In Hartford, Elizabeth Gravalos directs Betsy’s of Maine, a range of wild and organic blueberry products including two kinds of blueberry butter, blueberry maple syrup, blueberry compote, and an innovative blueberry toddy. “The toddy is a blend of partially concentrated blueberry juice and maple syrup, which you can sip–hot–or drink cold mixed with fizzy water,” she says. One of her customers uses it to make blueberry egg custard. A niece recently added it to a champagne punch. “It turns things a pretty pink if you don’t use too much,” Gravalos says.
Her hand-drawn labels were designed by Shana Hanson, another blueberry farmer and one “so dedicated to sustainable living she uses bicycles to power the winnowers” as they separate the leaves and stems from the berries, Gravalos says. In a creative swap, she weeded Hanson’s gardens in exchange for her distinctive art work.
At Raye’s Mustard in Eastport, Kevin and Karen Raye produce blueberry mustard in what they claim is the only remaining stone-ground mustard mill in the nation. The earthy, zippy taste of their award-winning mustard accentuates the flavor of the blueberries, making the resulting condiment, called Summer Harvest, a surprise hit. Kevin Raye is a state senator serving his second term, and his wife is the former head of Wish List, an organization dedicated to electing moderate Republican women to the House and Senate.

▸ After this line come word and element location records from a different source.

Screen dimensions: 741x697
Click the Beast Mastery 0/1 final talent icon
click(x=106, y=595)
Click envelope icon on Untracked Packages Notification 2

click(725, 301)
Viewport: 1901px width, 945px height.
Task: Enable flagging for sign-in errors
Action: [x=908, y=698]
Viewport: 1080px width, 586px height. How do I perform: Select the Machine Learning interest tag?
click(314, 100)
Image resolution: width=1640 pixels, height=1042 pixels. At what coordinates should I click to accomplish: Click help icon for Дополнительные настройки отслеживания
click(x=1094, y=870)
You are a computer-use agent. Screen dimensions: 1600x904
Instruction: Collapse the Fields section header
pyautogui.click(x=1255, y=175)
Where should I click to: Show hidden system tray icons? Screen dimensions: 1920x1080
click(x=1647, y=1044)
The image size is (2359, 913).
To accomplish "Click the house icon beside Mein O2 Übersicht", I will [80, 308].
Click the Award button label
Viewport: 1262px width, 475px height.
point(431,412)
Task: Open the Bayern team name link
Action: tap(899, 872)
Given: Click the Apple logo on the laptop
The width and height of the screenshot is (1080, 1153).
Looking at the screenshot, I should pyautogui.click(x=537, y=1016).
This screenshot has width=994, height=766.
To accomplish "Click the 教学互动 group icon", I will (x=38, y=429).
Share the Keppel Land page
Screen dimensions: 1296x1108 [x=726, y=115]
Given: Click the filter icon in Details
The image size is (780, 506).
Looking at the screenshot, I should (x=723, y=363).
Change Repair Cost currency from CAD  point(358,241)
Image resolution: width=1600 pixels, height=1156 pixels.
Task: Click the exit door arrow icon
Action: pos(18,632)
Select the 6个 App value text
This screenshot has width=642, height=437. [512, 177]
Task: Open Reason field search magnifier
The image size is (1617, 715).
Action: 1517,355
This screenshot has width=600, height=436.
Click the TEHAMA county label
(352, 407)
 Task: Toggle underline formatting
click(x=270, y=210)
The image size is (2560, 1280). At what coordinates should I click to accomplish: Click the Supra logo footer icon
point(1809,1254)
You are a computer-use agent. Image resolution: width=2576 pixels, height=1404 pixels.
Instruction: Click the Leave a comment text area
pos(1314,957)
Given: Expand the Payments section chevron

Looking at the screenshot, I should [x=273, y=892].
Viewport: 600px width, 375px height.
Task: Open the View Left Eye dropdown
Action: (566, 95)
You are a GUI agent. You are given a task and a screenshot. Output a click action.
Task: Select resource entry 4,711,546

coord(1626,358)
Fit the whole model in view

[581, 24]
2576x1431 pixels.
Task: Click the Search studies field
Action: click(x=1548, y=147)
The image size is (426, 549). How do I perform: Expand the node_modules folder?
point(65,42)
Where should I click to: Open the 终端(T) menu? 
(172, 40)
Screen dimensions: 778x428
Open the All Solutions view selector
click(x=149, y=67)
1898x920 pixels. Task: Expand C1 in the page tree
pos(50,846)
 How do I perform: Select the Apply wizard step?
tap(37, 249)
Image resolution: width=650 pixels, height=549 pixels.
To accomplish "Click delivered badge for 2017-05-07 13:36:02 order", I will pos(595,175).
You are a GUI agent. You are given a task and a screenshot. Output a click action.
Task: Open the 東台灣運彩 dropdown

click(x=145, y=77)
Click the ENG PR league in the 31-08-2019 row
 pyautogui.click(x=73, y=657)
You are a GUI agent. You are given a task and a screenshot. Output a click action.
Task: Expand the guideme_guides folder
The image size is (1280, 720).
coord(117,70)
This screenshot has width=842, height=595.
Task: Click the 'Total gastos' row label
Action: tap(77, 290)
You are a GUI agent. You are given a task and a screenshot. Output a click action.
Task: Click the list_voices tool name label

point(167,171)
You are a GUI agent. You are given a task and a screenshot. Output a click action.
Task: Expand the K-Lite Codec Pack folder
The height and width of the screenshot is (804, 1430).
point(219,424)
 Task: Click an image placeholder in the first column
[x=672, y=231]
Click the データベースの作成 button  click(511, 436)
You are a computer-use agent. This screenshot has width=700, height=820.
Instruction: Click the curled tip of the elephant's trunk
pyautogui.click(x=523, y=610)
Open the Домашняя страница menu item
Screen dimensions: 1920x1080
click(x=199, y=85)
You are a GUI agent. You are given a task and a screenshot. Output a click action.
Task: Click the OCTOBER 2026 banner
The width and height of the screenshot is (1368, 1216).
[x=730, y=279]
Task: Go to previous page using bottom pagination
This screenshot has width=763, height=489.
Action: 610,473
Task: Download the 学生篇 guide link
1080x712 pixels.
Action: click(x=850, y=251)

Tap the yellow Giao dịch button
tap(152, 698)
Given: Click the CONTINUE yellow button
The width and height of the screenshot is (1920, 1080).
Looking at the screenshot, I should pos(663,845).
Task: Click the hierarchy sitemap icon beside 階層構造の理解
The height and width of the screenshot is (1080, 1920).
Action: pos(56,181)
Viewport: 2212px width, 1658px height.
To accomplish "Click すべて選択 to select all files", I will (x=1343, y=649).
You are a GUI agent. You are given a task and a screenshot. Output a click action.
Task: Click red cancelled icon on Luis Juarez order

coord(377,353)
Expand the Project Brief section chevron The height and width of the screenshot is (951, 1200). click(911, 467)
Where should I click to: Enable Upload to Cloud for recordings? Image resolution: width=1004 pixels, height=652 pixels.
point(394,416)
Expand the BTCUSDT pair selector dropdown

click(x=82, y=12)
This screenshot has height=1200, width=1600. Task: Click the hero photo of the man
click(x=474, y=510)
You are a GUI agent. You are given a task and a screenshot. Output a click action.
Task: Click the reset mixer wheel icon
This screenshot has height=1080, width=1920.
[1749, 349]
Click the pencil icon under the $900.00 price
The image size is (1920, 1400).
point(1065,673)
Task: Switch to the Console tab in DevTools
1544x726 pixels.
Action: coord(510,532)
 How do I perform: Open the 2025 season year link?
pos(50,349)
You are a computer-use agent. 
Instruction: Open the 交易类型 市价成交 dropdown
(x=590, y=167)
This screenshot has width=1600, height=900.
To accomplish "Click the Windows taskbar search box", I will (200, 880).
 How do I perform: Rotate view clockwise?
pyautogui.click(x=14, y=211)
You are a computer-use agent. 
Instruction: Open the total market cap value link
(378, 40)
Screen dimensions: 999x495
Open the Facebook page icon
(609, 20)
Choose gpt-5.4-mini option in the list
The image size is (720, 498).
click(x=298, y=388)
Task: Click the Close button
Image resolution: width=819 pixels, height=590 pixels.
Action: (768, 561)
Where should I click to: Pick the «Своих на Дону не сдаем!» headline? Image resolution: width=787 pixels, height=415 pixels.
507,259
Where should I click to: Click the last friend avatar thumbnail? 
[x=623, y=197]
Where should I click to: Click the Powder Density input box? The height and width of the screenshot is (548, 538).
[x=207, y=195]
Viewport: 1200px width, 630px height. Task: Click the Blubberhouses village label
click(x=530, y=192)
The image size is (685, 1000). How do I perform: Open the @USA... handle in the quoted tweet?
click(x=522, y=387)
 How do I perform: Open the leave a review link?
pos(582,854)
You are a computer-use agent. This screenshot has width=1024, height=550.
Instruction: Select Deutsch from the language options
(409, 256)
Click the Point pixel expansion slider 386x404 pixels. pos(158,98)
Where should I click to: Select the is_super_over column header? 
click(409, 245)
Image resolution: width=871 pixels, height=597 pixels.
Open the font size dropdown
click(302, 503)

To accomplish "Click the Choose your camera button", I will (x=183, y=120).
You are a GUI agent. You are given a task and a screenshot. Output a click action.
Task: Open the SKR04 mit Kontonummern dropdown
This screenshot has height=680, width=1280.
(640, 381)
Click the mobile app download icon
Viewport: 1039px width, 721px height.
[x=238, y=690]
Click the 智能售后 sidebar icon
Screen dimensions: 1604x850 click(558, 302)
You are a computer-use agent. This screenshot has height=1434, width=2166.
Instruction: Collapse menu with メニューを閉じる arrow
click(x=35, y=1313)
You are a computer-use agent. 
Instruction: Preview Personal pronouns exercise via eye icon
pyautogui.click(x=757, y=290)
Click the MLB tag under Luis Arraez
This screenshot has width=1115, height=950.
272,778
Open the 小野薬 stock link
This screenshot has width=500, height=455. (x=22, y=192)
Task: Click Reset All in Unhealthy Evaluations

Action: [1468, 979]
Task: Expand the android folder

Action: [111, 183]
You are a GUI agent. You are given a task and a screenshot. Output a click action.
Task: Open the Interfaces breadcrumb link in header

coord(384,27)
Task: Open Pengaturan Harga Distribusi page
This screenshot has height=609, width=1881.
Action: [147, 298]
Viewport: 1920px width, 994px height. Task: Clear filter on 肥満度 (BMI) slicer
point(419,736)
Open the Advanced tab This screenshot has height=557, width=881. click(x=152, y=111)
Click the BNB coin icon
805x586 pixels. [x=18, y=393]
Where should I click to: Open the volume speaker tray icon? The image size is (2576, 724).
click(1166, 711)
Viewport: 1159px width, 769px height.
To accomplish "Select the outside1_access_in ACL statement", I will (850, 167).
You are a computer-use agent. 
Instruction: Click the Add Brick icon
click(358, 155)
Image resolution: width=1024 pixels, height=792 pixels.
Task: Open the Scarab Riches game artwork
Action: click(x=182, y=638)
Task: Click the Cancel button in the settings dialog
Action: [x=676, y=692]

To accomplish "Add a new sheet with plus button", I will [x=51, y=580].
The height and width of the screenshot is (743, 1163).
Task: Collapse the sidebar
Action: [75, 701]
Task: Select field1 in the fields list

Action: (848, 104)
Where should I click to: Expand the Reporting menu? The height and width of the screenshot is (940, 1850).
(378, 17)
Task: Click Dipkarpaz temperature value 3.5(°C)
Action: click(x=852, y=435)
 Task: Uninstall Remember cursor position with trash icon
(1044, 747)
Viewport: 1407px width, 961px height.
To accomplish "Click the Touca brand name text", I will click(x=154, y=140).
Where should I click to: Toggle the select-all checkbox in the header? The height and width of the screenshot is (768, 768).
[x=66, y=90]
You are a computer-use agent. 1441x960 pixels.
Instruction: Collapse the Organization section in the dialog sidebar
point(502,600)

Now they’re using their political savvy to promote their mustard. “Mustard is our candidate,” Kevin Raye says.
Jean Meike, in Auburn, heads a group called Wild Maine Women, creators of “betterthanjam”–a wild blueberry spread with half the sweetener and twice the fruit of regular preserves. “[I’ve observed] my love of the blank canvas throughout my life,” she writes on her website. “That canvas has been a new cassette, a clean notepad, a fresh roll of film, and now an empty jam jar.” Previously a writer, photographer, and musician, Meike moved from jamming with her guitar to wild blueberry jamming, she explains. Under the label Gypsy Wind, she also produces blueberry ginger marmalade and spicy wild blueberry “pepperjam,” among others.
For those who prefer to make their wild blueberry concoctions from scratch, you can find fresh wild blues on sale at farm stands and farmers’ markets throughout the state in season, which begins in July and lasts four to six weeks. They’re also available frozen in most grocery stores at any time of year. (According to the Wild Blueberry Commission of Maine, 99 percent of all wild blues are frozen.) Many websites provide intriguing recipes, including the commission’s site, www.wildblueberries.com, the 1st Traveler’s Choice Internet Cookbook at www.virtualcities.com, and a site for gourmets, www.epicurious.com.
Still can’t get enough? We love the Blueberry Lemon Drop Martini at Wells Beach Steakhouse, the Blueberry Pancake Martini at Una Wine Bar & Lounge, the Blue Suede Shoe at The Armory Lounge, and Atlantic Brewing’s incomparable Bar Harbor Blueberry Ale.